**Activity**
What you return must match every record word for word.

━━━━━ Dataset entries

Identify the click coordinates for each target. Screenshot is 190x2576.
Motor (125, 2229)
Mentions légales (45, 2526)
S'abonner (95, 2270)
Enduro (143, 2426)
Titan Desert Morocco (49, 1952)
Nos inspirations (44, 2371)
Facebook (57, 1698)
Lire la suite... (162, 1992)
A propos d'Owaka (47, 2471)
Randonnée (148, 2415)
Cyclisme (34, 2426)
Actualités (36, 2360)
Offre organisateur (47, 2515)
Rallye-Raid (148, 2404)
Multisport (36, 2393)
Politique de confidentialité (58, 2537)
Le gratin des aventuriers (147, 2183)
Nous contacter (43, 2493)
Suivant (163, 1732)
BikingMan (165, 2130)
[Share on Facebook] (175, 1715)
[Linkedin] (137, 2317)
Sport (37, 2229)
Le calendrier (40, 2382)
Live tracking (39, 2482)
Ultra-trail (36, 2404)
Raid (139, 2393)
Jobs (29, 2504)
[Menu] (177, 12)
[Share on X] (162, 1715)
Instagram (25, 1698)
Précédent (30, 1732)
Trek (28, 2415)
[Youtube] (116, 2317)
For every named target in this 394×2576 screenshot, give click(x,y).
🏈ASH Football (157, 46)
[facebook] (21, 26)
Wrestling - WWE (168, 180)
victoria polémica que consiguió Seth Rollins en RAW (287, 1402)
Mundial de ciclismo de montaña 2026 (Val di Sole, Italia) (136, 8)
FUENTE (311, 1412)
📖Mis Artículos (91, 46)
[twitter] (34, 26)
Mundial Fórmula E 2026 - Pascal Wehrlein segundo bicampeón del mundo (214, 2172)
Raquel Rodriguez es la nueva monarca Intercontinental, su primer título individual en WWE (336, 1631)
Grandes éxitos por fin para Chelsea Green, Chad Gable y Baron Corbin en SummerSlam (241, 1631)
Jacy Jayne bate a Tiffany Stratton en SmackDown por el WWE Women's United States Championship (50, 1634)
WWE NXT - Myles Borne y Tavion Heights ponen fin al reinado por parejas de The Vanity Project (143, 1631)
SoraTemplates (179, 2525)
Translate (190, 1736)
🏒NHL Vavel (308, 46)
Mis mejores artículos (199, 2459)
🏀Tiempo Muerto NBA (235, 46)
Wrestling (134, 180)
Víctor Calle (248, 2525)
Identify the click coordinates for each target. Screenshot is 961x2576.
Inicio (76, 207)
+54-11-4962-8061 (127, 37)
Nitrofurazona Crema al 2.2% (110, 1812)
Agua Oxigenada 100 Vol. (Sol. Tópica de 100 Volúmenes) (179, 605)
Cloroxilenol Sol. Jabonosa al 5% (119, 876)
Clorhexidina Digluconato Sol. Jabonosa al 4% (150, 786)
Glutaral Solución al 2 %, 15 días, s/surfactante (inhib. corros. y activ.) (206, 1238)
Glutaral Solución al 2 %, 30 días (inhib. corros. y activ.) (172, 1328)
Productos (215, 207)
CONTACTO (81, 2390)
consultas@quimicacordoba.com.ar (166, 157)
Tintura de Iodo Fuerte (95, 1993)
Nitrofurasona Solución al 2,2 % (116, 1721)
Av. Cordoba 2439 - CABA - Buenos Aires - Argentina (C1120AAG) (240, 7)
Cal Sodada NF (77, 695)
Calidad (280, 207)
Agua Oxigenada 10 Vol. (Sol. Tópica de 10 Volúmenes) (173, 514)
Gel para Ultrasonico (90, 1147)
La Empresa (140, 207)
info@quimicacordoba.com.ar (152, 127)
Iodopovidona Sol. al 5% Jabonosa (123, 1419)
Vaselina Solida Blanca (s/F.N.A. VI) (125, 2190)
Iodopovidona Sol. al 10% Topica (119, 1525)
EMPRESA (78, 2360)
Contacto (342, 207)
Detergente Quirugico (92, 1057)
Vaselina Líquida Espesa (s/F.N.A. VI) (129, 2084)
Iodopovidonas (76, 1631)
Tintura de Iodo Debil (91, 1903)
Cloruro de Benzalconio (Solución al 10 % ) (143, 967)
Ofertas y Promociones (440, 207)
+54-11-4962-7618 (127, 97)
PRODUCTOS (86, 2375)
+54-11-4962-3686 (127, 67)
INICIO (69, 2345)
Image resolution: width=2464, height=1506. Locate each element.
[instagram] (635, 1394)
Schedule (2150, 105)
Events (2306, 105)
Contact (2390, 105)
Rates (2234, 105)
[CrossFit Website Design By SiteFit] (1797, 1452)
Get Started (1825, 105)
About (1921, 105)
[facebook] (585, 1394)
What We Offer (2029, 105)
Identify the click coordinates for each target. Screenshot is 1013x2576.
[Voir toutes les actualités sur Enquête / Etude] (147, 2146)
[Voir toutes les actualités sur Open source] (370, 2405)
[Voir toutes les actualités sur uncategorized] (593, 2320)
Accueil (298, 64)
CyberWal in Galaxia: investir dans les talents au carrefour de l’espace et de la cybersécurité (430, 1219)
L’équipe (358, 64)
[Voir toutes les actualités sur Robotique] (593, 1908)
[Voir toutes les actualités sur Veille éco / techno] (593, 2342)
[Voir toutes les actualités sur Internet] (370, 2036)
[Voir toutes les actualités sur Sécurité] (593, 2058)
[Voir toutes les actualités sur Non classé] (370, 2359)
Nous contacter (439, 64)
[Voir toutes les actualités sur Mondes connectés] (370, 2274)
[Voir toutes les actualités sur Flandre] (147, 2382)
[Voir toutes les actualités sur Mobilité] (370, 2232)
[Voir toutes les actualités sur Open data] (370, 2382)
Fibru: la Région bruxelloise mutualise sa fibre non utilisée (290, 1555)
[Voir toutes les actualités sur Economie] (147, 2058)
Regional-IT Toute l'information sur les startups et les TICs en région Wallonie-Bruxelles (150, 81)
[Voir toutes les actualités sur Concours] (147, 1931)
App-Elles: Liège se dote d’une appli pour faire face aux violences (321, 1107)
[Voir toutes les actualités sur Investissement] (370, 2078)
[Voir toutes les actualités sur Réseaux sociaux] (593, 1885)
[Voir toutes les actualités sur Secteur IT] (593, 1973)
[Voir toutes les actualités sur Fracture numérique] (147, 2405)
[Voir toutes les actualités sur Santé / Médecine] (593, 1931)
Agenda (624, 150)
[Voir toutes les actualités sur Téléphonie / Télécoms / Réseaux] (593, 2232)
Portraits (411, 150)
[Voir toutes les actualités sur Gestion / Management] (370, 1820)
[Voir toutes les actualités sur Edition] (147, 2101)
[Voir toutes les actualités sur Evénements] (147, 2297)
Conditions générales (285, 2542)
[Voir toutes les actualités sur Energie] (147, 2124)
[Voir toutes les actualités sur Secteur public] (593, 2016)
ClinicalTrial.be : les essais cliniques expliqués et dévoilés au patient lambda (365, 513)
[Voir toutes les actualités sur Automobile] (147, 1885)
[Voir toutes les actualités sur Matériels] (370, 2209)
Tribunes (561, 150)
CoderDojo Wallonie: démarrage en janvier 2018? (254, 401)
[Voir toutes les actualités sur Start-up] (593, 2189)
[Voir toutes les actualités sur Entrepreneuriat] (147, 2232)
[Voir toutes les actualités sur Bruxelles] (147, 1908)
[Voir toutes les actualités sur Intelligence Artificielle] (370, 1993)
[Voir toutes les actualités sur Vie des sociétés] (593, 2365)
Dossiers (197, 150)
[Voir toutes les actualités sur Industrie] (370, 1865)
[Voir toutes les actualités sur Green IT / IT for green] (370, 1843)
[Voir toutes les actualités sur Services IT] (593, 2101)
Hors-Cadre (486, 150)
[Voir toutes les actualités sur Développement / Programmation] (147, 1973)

━━━━━━━━━━

**Answer space**
Identify the click coordinates for each target. Screenshot is 190x2576.
Motor (125, 2229)
Mentions légales (45, 2526)
S'abonner (95, 2270)
Enduro (143, 2426)
Titan Desert Morocco (49, 1952)
Nos inspirations (44, 2371)
Facebook (57, 1698)
Lire la suite... (162, 1992)
A propos d'Owaka (47, 2471)
Randonnée (148, 2415)
Cyclisme (34, 2426)
Actualités (36, 2360)
Offre organisateur (47, 2515)
Rallye-Raid (148, 2404)
Multisport (36, 2393)
Politique de confidentialité (58, 2537)
Le gratin des aventuriers (147, 2183)
Nous contacter (43, 2493)
Suivant (163, 1732)
BikingMan (165, 2130)
[Share on Facebook] (175, 1715)
[Linkedin] (137, 2317)
Sport (37, 2229)
Le calendrier (40, 2382)
Live tracking (39, 2482)
Ultra-trail (36, 2404)
Raid (139, 2393)
Jobs (29, 2504)
[Menu] (177, 12)
[Share on X] (162, 1715)
Instagram (25, 1698)
Précédent (30, 1732)
Trek (28, 2415)
[Youtube] (116, 2317)
For every named target in this 394×2576 screenshot, give click(x,y).
🏈ASH Football (157, 46)
[facebook] (21, 26)
Wrestling - WWE (168, 180)
victoria polémica que consiguió Seth Rollins en RAW (287, 1402)
Mundial de ciclismo de montaña 2026 (Val di Sole, Italia) (136, 8)
FUENTE (311, 1412)
📖Mis Artículos (91, 46)
[twitter] (34, 26)
Mundial Fórmula E 2026 - Pascal Wehrlein segundo bicampeón del mundo (214, 2172)
Raquel Rodriguez es la nueva monarca Intercontinental, su primer título individual en WWE (336, 1631)
Grandes éxitos por fin para Chelsea Green, Chad Gable y Baron Corbin en SummerSlam (241, 1631)
Jacy Jayne bate a Tiffany Stratton en SmackDown por el WWE Women's United States Championship (50, 1634)
WWE NXT - Myles Borne y Tavion Heights ponen fin al reinado por parejas de The Vanity Project (143, 1631)
SoraTemplates (179, 2525)
Translate (190, 1736)
🏒NHL Vavel (308, 46)
Mis mejores artículos (199, 2459)
🏀Tiempo Muerto NBA (235, 46)
Wrestling (134, 180)
Víctor Calle (248, 2525)
Identify the click coordinates for each target. Screenshot is 961x2576.
Inicio (76, 207)
+54-11-4962-8061 (127, 37)
Nitrofurazona Crema al 2.2% (110, 1812)
Agua Oxigenada 100 Vol. (Sol. Tópica de 100 Volúmenes) (179, 605)
Cloroxilenol Sol. Jabonosa al 5% (119, 876)
Clorhexidina Digluconato Sol. Jabonosa al 4% (150, 786)
Glutaral Solución al 2 %, 15 días, s/surfactante (inhib. corros. y activ.) (206, 1238)
Glutaral Solución al 2 %, 30 días (inhib. corros. y activ.) (172, 1328)
Productos (215, 207)
CONTACTO (81, 2390)
consultas@quimicacordoba.com.ar (166, 157)
Tintura de Iodo Fuerte (95, 1993)
Nitrofurasona Solución al 2,2 % (116, 1721)
Av. Cordoba 2439 - CABA - Buenos Aires - Argentina (C1120AAG) (240, 7)
Cal Sodada NF (77, 695)
Calidad (280, 207)
Agua Oxigenada 10 Vol. (Sol. Tópica de 10 Volúmenes) (173, 514)
Gel para Ultrasonico (90, 1147)
La Empresa (140, 207)
info@quimicacordoba.com.ar (152, 127)
Iodopovidona Sol. al 5% Jabonosa (123, 1419)
Vaselina Solida Blanca (s/F.N.A. VI) (125, 2190)
Iodopovidona Sol. al 10% Topica (119, 1525)
EMPRESA (78, 2360)
Contacto (342, 207)
Detergente Quirugico (92, 1057)
Vaselina Líquida Espesa (s/F.N.A. VI) (129, 2084)
Iodopovidonas (76, 1631)
Tintura de Iodo Debil (91, 1903)
Cloruro de Benzalconio (Solución al 10 % ) (143, 967)
Ofertas y Promociones (440, 207)
+54-11-4962-7618 (127, 97)
PRODUCTOS (86, 2375)
+54-11-4962-3686 (127, 67)
INICIO (69, 2345)
Image resolution: width=2464, height=1506. Locate each element.
[instagram] (635, 1394)
Schedule (2150, 105)
Events (2306, 105)
Contact (2390, 105)
Rates (2234, 105)
[CrossFit Website Design By SiteFit] (1797, 1452)
Get Started (1825, 105)
About (1921, 105)
[facebook] (585, 1394)
What We Offer (2029, 105)
Identify the click coordinates for each target. Screenshot is 1013x2576.
[Voir toutes les actualités sur Enquête / Etude] (147, 2146)
[Voir toutes les actualités sur Open source] (370, 2405)
[Voir toutes les actualités sur uncategorized] (593, 2320)
Accueil (298, 64)
CyberWal in Galaxia: investir dans les talents au carrefour de l’espace et de la cybersécurité (430, 1219)
L’équipe (358, 64)
[Voir toutes les actualités sur Robotique] (593, 1908)
[Voir toutes les actualités sur Veille éco / techno] (593, 2342)
[Voir toutes les actualités sur Internet] (370, 2036)
[Voir toutes les actualités sur Sécurité] (593, 2058)
[Voir toutes les actualités sur Non classé] (370, 2359)
Nous contacter (439, 64)
[Voir toutes les actualités sur Mondes connectés] (370, 2274)
[Voir toutes les actualités sur Flandre] (147, 2382)
[Voir toutes les actualités sur Mobilité] (370, 2232)
[Voir toutes les actualités sur Open data] (370, 2382)
Fibru: la Région bruxelloise mutualise sa fibre non utilisée (290, 1555)
[Voir toutes les actualités sur Economie] (147, 2058)
Regional-IT Toute l'information sur les startups et les TICs en région Wallonie-Bruxelles (150, 81)
[Voir toutes les actualités sur Concours] (147, 1931)
App-Elles: Liège se dote d’une appli pour faire face aux violences (321, 1107)
[Voir toutes les actualités sur Investissement] (370, 2078)
[Voir toutes les actualités sur Réseaux sociaux] (593, 1885)
[Voir toutes les actualités sur Secteur IT] (593, 1973)
[Voir toutes les actualités sur Fracture numérique] (147, 2405)
[Voir toutes les actualités sur Santé / Médecine] (593, 1931)
Agenda (624, 150)
[Voir toutes les actualités sur Téléphonie / Télécoms / Réseaux] (593, 2232)
Portraits (411, 150)
[Voir toutes les actualités sur Gestion / Management] (370, 1820)
[Voir toutes les actualités sur Edition] (147, 2101)
[Voir toutes les actualités sur Evénements] (147, 2297)
Conditions générales (285, 2542)
[Voir toutes les actualités sur Energie] (147, 2124)
[Voir toutes les actualités sur Secteur public] (593, 2016)
ClinicalTrial.be : les essais cliniques expliqués et dévoilés au patient lambda (365, 513)
[Voir toutes les actualités sur Automobile] (147, 1885)
[Voir toutes les actualités sur Matériels] (370, 2209)
Tribunes (561, 150)
CoderDojo Wallonie: démarrage en janvier 2018? (254, 401)
[Voir toutes les actualités sur Start-up] (593, 2189)
[Voir toutes les actualités sur Entrepreneuriat] (147, 2232)
[Voir toutes les actualités sur Bruxelles] (147, 1908)
[Voir toutes les actualités sur Intelligence Artificielle] (370, 1993)
[Voir toutes les actualités sur Vie des sociétés] (593, 2365)
Dossiers (197, 150)
[Voir toutes les actualités sur Industrie] (370, 1865)
[Voir toutes les actualités sur Green IT / IT for green] (370, 1843)
[Voir toutes les actualités sur Services IT] (593, 2101)
Hors-Cadre (486, 150)
[Voir toutes les actualités sur Développement / Programmation] (147, 1973)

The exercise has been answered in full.